■ Assignment
Answer with a number only, stating how many lines of the records hold the word "agent".

■ Saved entries
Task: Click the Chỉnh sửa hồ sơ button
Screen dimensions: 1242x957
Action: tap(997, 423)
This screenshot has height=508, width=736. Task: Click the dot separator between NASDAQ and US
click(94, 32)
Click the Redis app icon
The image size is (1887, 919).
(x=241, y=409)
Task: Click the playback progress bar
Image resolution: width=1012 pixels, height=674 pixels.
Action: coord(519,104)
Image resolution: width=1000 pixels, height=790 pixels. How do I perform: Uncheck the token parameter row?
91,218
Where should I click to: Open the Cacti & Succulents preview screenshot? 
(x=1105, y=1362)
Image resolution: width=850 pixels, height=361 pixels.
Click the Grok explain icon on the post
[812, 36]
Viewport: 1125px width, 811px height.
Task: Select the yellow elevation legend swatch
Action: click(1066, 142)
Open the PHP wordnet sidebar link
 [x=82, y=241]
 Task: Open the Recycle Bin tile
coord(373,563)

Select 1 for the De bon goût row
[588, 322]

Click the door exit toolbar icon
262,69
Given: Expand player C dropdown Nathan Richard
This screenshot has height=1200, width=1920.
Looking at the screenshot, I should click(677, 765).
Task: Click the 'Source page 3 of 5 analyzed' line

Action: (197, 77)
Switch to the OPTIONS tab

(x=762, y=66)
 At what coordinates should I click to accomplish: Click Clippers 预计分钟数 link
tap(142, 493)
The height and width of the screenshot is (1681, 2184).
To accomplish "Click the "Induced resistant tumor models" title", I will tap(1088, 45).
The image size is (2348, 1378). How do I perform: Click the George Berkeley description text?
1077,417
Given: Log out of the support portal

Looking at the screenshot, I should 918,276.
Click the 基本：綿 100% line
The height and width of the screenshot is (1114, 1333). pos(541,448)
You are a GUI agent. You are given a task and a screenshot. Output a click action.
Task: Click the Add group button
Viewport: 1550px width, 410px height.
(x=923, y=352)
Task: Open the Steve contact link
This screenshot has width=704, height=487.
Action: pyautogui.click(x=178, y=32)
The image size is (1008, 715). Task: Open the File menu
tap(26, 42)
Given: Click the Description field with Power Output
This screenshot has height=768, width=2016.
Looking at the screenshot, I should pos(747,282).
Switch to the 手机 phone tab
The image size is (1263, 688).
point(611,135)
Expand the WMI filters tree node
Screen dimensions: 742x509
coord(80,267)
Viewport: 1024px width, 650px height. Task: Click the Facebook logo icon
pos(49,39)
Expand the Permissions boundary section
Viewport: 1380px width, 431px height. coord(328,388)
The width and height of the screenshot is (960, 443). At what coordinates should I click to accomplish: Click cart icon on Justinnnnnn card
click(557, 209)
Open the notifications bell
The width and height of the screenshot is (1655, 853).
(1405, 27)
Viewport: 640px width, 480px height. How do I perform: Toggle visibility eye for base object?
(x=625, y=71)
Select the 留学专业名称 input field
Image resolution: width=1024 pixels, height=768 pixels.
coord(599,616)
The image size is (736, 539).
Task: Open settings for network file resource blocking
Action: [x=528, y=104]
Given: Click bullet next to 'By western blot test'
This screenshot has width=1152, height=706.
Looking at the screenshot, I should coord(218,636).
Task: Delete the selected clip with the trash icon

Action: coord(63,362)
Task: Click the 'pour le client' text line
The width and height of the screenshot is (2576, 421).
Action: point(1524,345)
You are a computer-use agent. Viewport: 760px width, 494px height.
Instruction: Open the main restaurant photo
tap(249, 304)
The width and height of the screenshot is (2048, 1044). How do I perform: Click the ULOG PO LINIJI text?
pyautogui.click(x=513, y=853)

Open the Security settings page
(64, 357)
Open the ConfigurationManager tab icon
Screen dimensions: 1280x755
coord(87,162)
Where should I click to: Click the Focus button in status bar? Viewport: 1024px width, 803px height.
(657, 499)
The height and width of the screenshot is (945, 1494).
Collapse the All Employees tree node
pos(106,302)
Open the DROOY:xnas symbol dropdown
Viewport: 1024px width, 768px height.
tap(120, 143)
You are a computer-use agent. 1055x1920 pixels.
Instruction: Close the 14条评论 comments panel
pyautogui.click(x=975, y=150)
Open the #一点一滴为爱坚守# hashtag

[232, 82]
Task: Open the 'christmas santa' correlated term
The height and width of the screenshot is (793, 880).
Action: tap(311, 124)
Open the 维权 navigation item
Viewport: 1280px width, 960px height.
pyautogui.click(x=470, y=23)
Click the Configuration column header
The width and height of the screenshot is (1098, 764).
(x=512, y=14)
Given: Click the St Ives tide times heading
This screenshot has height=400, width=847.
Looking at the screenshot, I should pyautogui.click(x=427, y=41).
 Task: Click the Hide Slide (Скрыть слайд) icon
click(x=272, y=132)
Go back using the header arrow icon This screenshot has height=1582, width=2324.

■ Finished task
3